-- УСЛОВИЕ ЗАДАНИЯ --
Перепишите все записи ниже в виде JSON-списка строк: по одной строке на каждую строку записей, пустые строки пропустите. Изображения в ответ не включайте.

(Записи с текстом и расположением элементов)
★ ★ ★

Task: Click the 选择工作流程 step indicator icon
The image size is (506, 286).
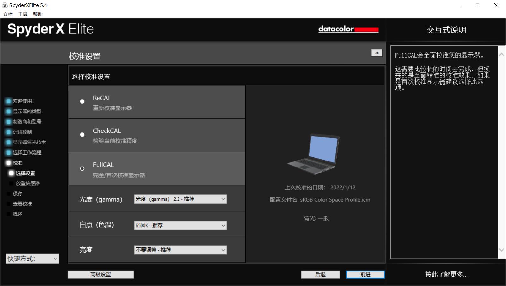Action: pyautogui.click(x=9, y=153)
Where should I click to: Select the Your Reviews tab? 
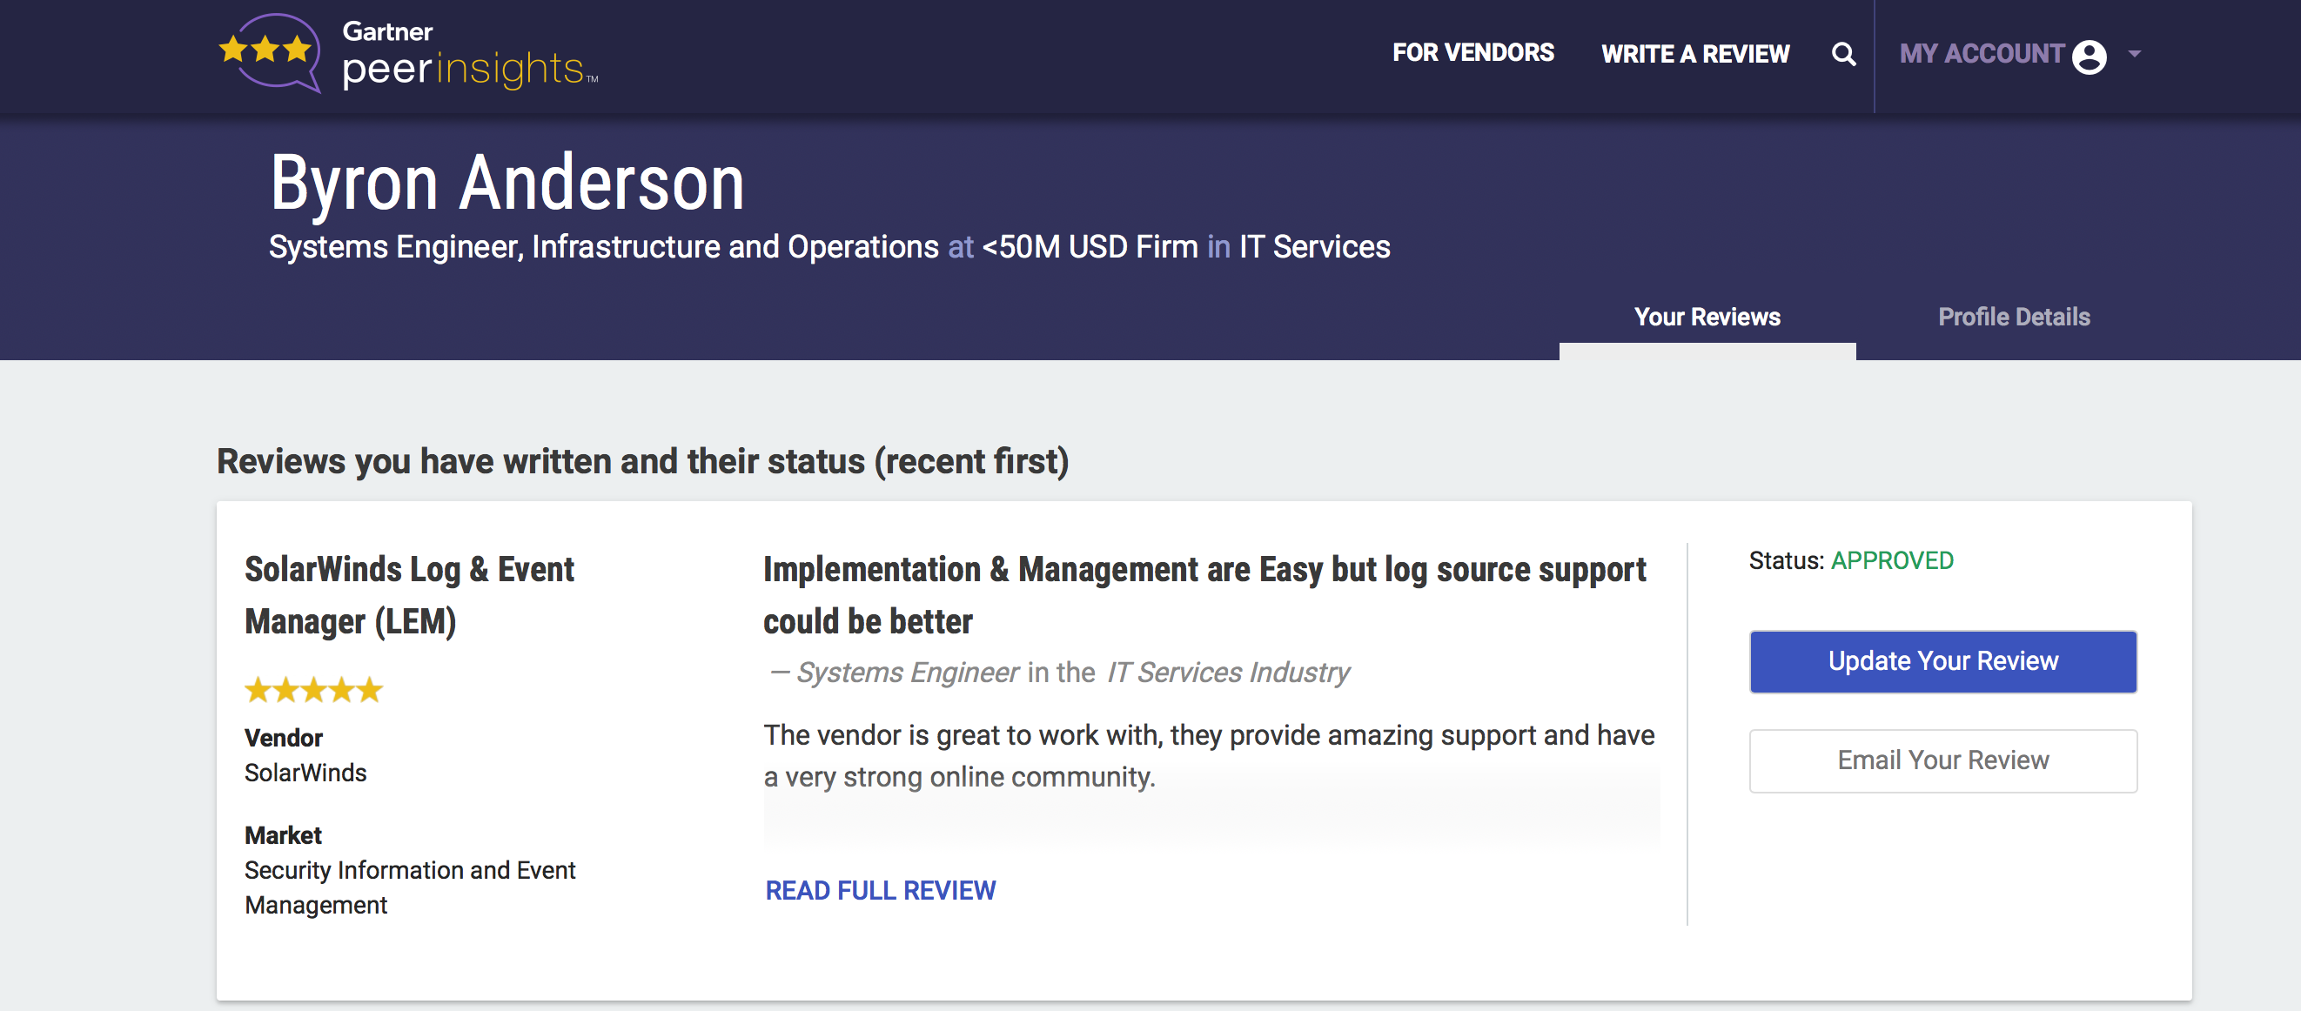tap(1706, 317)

★ ★ ★

-- ОТВЕТ К ЗАДАНИЮ --
[
  "Task: Click the 选择工作流程 step indicator icon",
  "The image size is (506, 286).",
  "Action: pyautogui.click(x=9, y=153)",
  "Where should I click to: Select the Your Reviews tab? ",
  "tap(1706, 317)"
]